Am 28.09.2015 um 04:32 schrieb 'Osvaldo Doederlein' via guava-discuss:
> On Sat, Sep 26, 2015 at 3:28 AM, Joachim Durchholz <
j...@durchholz.org> wrote:
>
>> Am 26.09.2015 um 01:30 schrieb 'Osvaldo Doederlein' via guava-discuss:
>>
>> There are scenarios where it's different.
>> E.g. serializing a stream of versions of a large copy-on-write object
>> graph.
>> This could be used for backups, or for failover-to-standby scenarios, in
>> situations where a rare loss of work from a limited period of time is
>> preferrable to regular loss of availability (say, game servers, or compute
>> servers that feed a continuous but interruptible process).
>
> Well the best solution for that is usually protobuf :) But if you need to
> support non-proto objects which contain sharing and cycles, you can still
> customize Java serialization and often achieve significant advantages in
> both speed and stream size compared to default serialization.
Well, I have yet to hear anybody recommending doing that in anger.
Default serialization isn't good, and adapting it is awkward and
error-prone - there's a reason why people still build serialization
libraries for Java :-)
> Avoiding the
> cost of sharing/canonicalization when you don't need it (or doing it
> manually) is one of many tricks that help optimizing serialization.
> go/effectivejava has a whole chapter on Java Serialization, you need to
> check this if your use of serialization is sufficiently heavy or
> sophisticated that you're running into problems like OOME and considering
> solutions like customizing ObjectOutputStream.
Heh.
Well, the project that's sparking my interest in these issues is
more-or-less shelved, so I'm in no hurry to decide anything.

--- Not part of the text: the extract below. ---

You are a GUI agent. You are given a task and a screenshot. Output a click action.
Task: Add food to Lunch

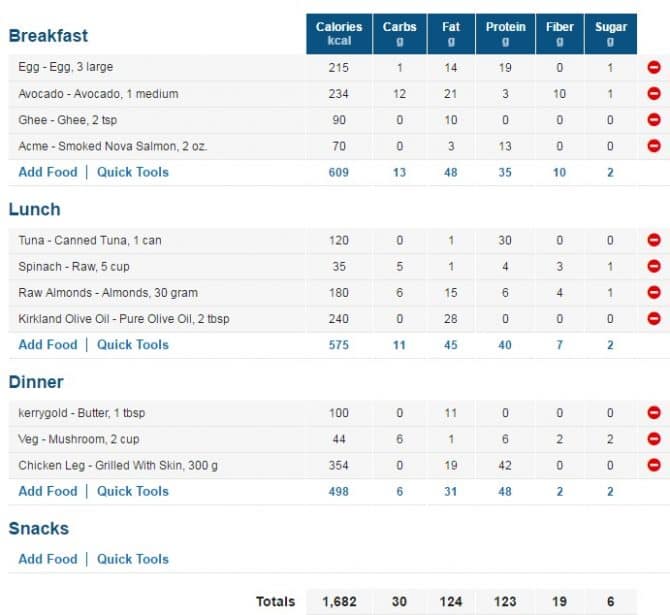(48, 344)
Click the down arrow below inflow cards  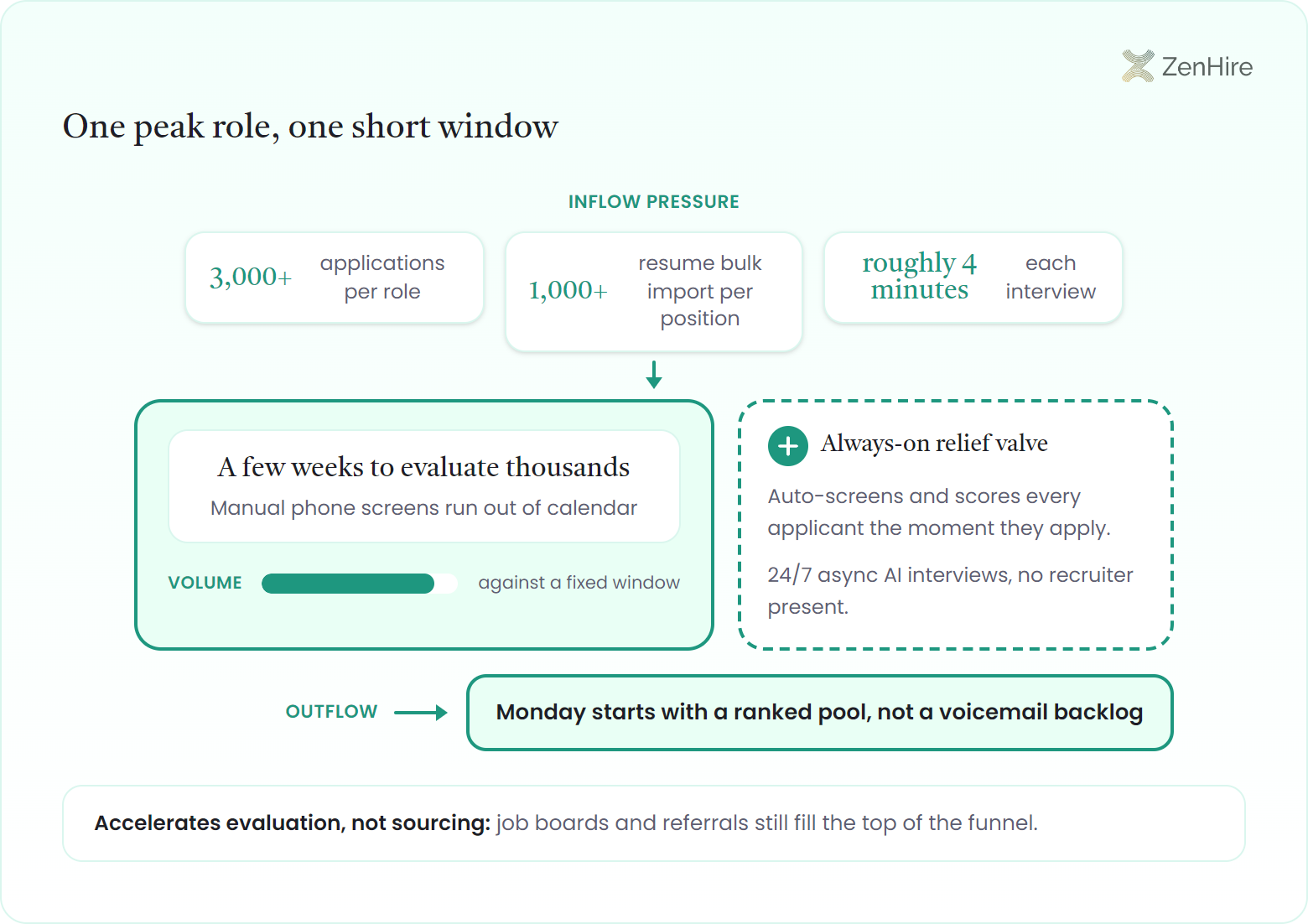(654, 374)
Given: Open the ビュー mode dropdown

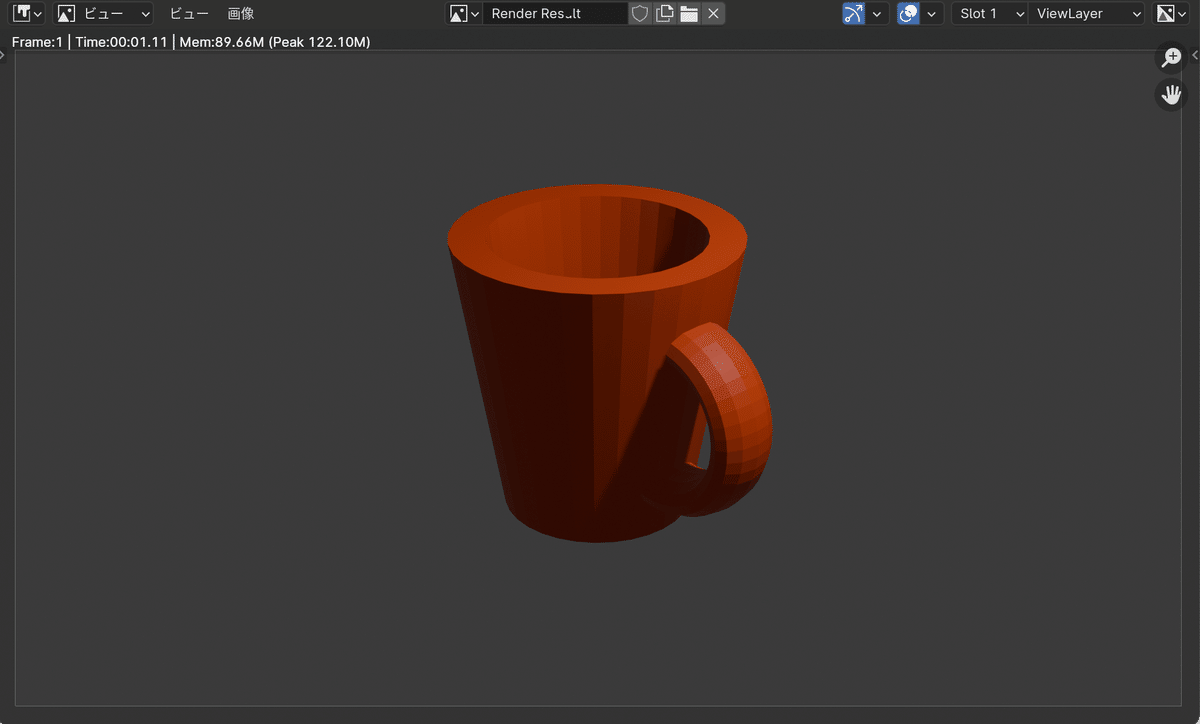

Kryo has been looking best to me: fast, bloat-avoiding, can deal with
sharing (and consequentially cycles), comes with readymade options for
most of the optimizing tricks one would want to do.
Can't guarantee for it since I haven't used it in anger yet, but at
least the project is getting its priorities right.
>>> The PL
>>> research community has put automatic object serialization in the list of
>>> bad ideas some two decades ago,
>>
>> Is there a reference to that?
>> I've been loosely following that community, but that particular conclusion
>> slipped by me. I'd like to check what assumptions this conclusion was bound
>> to, and whether they still hold today.
>
> That's a hard question. :) I remember reading some compendium about either
> OODBs or GC that lambasted serialization, that was in 1999~2000 while doing
> my MSc. There's a good paper specific to Java that I could recall and find,
>
http://citeseerx.ist.psu.edu/viewdoc/download?doi=10.1.1.36.6548&rep=rep1&type=pdf.
Ah I see.
It's going through several issues, of which some exist at the JVM level,
some in Java, some just in Serializable. Some points aren't actually a
problem specific to serialization; e.g. section 8 is essentially a
rehash of the well-known fact that requiring read consistency requires
immutability, copy-on-write, or locking.
I think the issues with Serializable can be solved by using a different
library (Kryo and Protobuf have been mentioned).
The other issues need to be worked around, and that seriously limits the
usefulness of serialization in Java.
> But the most important signal is that Serialization is a dead research
> subject; nobody works on this stuff anymore, nether in academia nor in the
> industry.
Yeah, getting serialization right does require some serious thinking and
design to get the semantics right.
Issues I have encountered involve:
* Dealing with once-per-JVM stuff: singletons, static data, file handles.
* Mutability. You can't serialize a mutable object to another JVM and
expect the semantics to remain unchanged. You need to serialize a proxy
instead.
* Class/data versioning. You'll need conversion code to upgrade
old-class data to new classes, and that code would need to be validated
because it's really easy to hide nasty bugs in that.
* Bytecode generation at runtime combines mutability and class/data
versioning issues.
Much of that is hard or impossible to do in Java as it is, so I agree
it's mostly dead in Java.
I'm somewhat suprised that programming language research has given up on
this. None of the points above come without a good solution, with the
excepction of mutability if you have a proxy and an unreliable
authoritaty object; even that is a bit surprising, PL researchers tend
to dislike mutability anyway.
> Java's serialization API, and its implementation, have not changed in
> years, it's a dead-end technology so nobody is interested to invest on it
> even if there are still some opportunities for improvement.
Heh. I certainly wouldn't want to invest into Serializable myself.